Much of Alaska’s forested land is in the state’s interior regions — outside the area of the carbon-dense rainforest that’s been lucrative for Native corporations.

But experts say there’s still ample value in conserving the smaller trees in boreal forests — including in Alaska — where much of the carbon is stored in the soil.

A tract of boreal forest in the Susitna River valley. (Alaska Department of Fish and Game)

“It is a global hotspot for carbon — there are few places on the planet that have as much,” said Dominick DellaSala, chief scientist for Wild Heritage, a forest conservation group.

Dunleavy also stressed the sheer volume of forested state lands that could be legally eligible for a credits program.

“We’ve identified 45 million potential acres. Just think about that, for a second,” Dunleavy said, conceding that there’s “probably not amazing timber on every acre.”

“Sealaska was 165,000 acres,” he added. “For millions of dollars.”

Realistically, though, Dunleavy said projects will start out smaller, a point emphasized by the state’s report.

It examined three pilot projects totaling roughly 300,000 acres — one in the Mat-Su, one near Fairbanks and one in forests near Haines in Southeast Alaska — and found they could generate, collectively, credits worth some $8 million a year for the state. Notably, the report found that the state could still qualify for the credits even if timber harvesting in those areas continues at existing “sustainable” levels.
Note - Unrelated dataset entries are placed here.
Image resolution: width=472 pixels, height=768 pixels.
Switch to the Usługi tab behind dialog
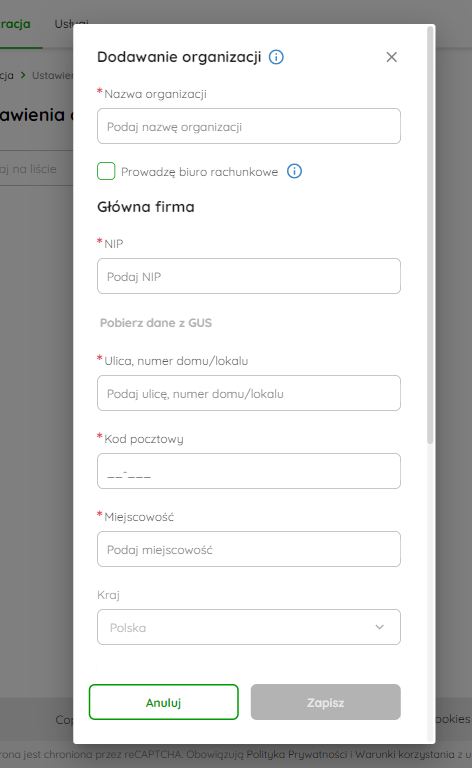click(64, 24)
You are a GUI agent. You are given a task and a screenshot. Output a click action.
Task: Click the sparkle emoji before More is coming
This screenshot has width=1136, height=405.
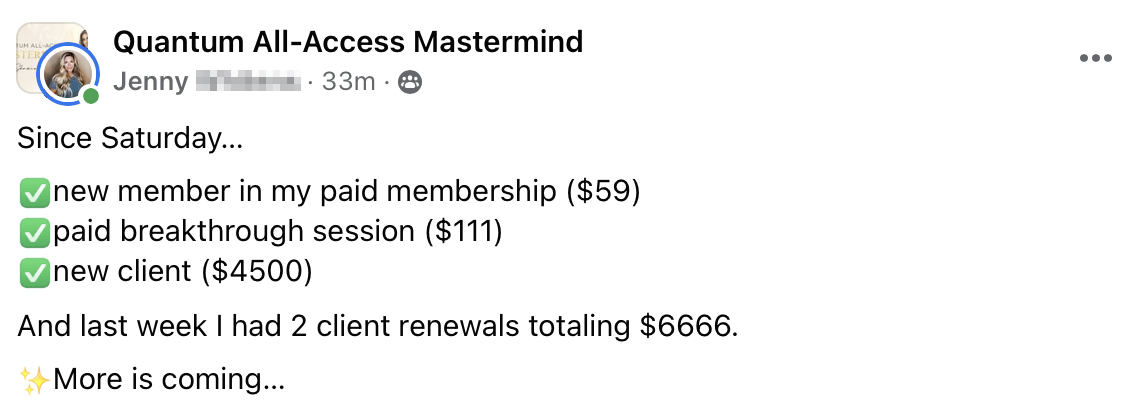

One challenge for Dunleavy’s administration may be meeting a requirement that credit projects actually save trees from being cut down or otherwise lead to more carbon being sequestered, since a large share of state lands are far from roads or harvesting infrastructure.

To qualify, said Miller, the activist and climate consultant, projects have to prove that “the trees you save were going to be absolutely, for sure, cut down.”

In spite of her overall opposition to Dunleavy’s proposals, Miller said she still sees his ideas as the “opening of a dialogue” that she welcomes. And she described the spark for that dialogue as a growing consensus about the urgency of moving the global economy away from fossil fuels — a shift underscored in Alaska by minimal interest in recent oil and gas lease sales.

“I think he’s exploring new potentially greener markets, and if that’s what it takes to eventually turn the wheels and shift the tide a little bit, great,” Miller said.

But, she added: “I’m not saying this is the answer.”